**TASK INPUT:**
——

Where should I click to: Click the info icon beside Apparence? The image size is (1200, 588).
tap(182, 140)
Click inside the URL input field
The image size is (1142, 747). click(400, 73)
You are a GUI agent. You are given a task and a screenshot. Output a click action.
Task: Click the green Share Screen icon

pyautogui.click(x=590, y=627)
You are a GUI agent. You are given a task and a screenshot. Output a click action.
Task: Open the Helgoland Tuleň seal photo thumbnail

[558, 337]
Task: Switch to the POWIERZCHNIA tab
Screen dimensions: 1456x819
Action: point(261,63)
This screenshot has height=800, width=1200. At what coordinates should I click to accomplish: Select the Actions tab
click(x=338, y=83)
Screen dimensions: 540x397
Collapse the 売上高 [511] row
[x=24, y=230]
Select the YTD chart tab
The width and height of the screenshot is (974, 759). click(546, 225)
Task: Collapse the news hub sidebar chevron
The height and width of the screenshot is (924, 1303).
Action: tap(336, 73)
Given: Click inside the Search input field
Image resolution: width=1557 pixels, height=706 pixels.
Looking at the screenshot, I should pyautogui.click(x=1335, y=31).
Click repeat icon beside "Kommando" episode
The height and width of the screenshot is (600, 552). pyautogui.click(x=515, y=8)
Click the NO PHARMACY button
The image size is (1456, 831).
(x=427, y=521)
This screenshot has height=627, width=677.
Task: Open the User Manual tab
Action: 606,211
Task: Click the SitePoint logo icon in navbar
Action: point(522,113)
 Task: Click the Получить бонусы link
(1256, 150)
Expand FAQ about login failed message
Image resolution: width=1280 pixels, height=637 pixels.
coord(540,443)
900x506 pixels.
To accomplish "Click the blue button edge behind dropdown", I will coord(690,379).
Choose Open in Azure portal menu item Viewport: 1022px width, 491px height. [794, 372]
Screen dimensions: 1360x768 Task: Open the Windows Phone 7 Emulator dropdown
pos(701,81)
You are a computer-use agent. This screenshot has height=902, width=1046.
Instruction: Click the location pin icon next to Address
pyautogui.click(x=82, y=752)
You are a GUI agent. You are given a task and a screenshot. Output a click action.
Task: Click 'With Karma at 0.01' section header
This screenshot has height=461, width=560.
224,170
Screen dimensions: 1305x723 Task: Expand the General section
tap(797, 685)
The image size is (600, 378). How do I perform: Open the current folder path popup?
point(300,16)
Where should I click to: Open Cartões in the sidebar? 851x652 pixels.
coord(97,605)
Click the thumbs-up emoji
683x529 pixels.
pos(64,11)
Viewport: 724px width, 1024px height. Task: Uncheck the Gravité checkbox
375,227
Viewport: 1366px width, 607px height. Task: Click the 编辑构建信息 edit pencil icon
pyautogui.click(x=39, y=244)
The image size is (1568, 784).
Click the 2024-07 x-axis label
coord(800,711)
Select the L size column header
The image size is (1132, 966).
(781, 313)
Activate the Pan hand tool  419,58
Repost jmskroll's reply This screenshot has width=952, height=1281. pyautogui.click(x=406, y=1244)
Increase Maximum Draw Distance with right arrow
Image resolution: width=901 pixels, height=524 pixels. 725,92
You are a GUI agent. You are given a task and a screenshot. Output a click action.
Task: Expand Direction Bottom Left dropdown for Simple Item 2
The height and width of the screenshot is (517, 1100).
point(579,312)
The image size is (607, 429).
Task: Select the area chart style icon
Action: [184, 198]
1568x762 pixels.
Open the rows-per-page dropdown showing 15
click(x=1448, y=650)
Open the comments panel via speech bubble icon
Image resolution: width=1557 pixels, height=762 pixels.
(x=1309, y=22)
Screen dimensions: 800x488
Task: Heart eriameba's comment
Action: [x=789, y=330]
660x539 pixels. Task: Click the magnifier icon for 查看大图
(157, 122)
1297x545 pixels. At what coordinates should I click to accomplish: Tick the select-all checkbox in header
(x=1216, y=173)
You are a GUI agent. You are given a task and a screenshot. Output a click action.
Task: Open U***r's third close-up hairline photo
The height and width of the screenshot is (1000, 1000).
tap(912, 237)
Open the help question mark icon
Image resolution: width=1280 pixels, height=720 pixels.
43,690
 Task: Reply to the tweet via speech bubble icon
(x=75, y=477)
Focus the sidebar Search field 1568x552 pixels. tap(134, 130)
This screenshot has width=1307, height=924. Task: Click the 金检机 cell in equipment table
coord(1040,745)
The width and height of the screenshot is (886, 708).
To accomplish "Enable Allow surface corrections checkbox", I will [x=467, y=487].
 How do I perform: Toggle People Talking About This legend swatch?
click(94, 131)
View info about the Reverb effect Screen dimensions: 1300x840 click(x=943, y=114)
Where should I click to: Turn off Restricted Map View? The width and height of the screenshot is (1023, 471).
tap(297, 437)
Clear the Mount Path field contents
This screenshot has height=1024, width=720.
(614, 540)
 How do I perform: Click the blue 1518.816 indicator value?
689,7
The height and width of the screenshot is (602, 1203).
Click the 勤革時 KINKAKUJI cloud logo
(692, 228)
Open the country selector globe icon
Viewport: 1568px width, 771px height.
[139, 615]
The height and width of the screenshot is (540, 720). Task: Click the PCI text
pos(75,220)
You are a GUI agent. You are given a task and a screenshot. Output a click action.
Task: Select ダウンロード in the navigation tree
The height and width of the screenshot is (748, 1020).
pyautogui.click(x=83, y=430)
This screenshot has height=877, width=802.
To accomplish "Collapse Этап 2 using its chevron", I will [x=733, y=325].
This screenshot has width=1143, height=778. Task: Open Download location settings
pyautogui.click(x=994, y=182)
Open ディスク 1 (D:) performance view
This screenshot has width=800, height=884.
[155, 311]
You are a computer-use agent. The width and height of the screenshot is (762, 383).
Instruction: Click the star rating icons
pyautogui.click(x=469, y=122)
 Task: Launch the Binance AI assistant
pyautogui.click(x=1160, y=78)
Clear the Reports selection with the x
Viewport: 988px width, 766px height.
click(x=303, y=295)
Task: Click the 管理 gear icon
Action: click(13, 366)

——

**WORK TO COMPLETE:** Please repeat the records between the lines holding "Click inside the URL input field" and "pyautogui.click(x=82, y=752)", inclusive, swapping "Screen dimensions" for "Display size" and changing nothing else. Return only those lines.

**SOLVED PROBLEM:**
Click inside the URL input field
The image size is (1142, 747). click(400, 73)
You are a GUI agent. You are given a task and a screenshot. Output a click action.
Task: Click the green Share Screen icon

pyautogui.click(x=590, y=627)
You are a GUI agent. You are given a task and a screenshot. Output a click action.
Task: Open the Helgoland Tuleň seal photo thumbnail

[558, 337]
Task: Switch to the POWIERZCHNIA tab
Display size: 1456x819
Action: point(261,63)
This screenshot has height=800, width=1200. At what coordinates should I click to accomplish: Select the Actions tab
click(x=338, y=83)
Display size: 540x397
Collapse the 売上高 [511] row
[x=24, y=230]
Select the YTD chart tab
The width and height of the screenshot is (974, 759). click(546, 225)
Task: Collapse the news hub sidebar chevron
The height and width of the screenshot is (924, 1303).
Action: tap(336, 73)
Given: Click inside the Search input field
Image resolution: width=1557 pixels, height=706 pixels.
Looking at the screenshot, I should pyautogui.click(x=1335, y=31).
Click repeat icon beside "Kommando" episode
The height and width of the screenshot is (600, 552). pyautogui.click(x=515, y=8)
Click the NO PHARMACY button
The image size is (1456, 831).
(x=427, y=521)
This screenshot has height=627, width=677.
Task: Open the User Manual tab
Action: 606,211
Task: Click the SitePoint logo icon in navbar
Action: point(522,113)
 Task: Click the Получить бонусы link
(1256, 150)
Expand FAQ about login failed message
Image resolution: width=1280 pixels, height=637 pixels.
coord(540,443)
900x506 pixels.
To accomplish "Click the blue button edge behind dropdown", I will coord(690,379).
Choose Open in Azure portal menu item Viewport: 1022px width, 491px height. [794, 372]
Display size: 1360x768 Task: Open the Windows Phone 7 Emulator dropdown
pos(701,81)
You are a computer-use agent. This screenshot has height=902, width=1046.
Instruction: Click the location pin icon next to Address
pyautogui.click(x=82, y=752)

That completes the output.